The aggregation of isolated human platelets in the presence of lipoproteins and prostacyclin

Abstract
Addition of prostacyclin (PGI2) temporarily inhibits platelet aggregation and permits the isolation of platelets free from plasma proteins, which have the same sensitivity as those in plasma. By using a modification of this technique it was established that platelets isolated from normal subjects aggregate more readily in response to ADP and adrenaline [epinephrine] when physiological concentrations of low-density lipoproteins (LDL) are present. At high LDL concentrations spontaneous aggregation occurs. High-density lipoproteins (HDL) and very-low-density lipoproteins (VLDL) had no effect on agonist-induced platelet aggregation at normal concentrations, but HDL sensitized at higher concentrations. These effects by lipoproteins are not accompanied by changes in platelet lipid content.
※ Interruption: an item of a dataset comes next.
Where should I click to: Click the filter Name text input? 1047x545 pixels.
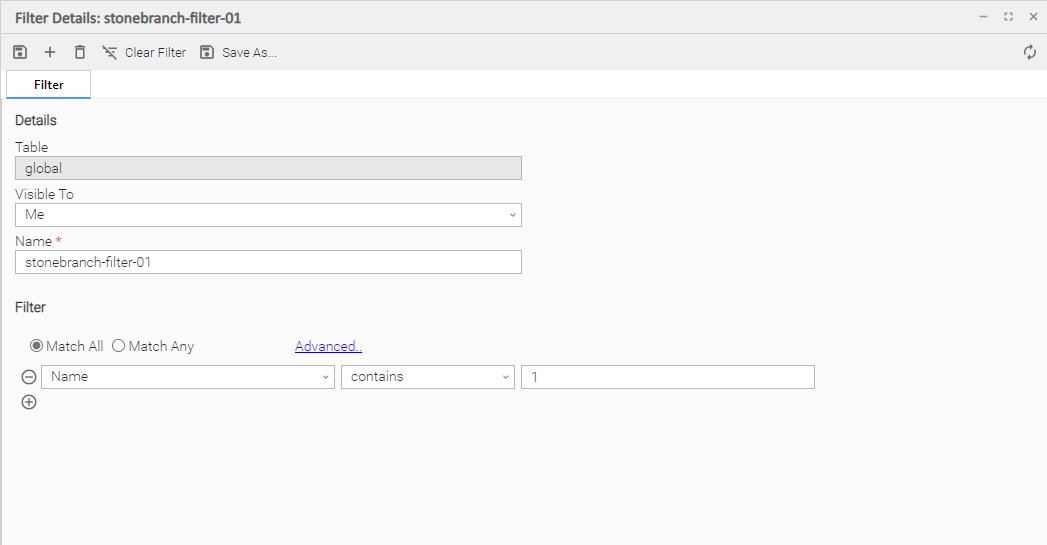268,262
Cyclohexanedione treatment of LDL to modify apolipoproteins appeared to abolish the sensitization effect, indicating that binding to receptors was essential for the effects of LDL. LDL, but not HDL, overcame the inhibitory effect of PGI2 on platelet aggregation, except at very high concentrations of PGI2. PGI2 raised the AMP content of isolated platelets, but LDL only partially prevented this rise. LDL may have a greater role in platelet aggregation than previously recognized and may also regulate effects of PGI2. These findings may be of relevance to an understanding of cardiovascular diseases.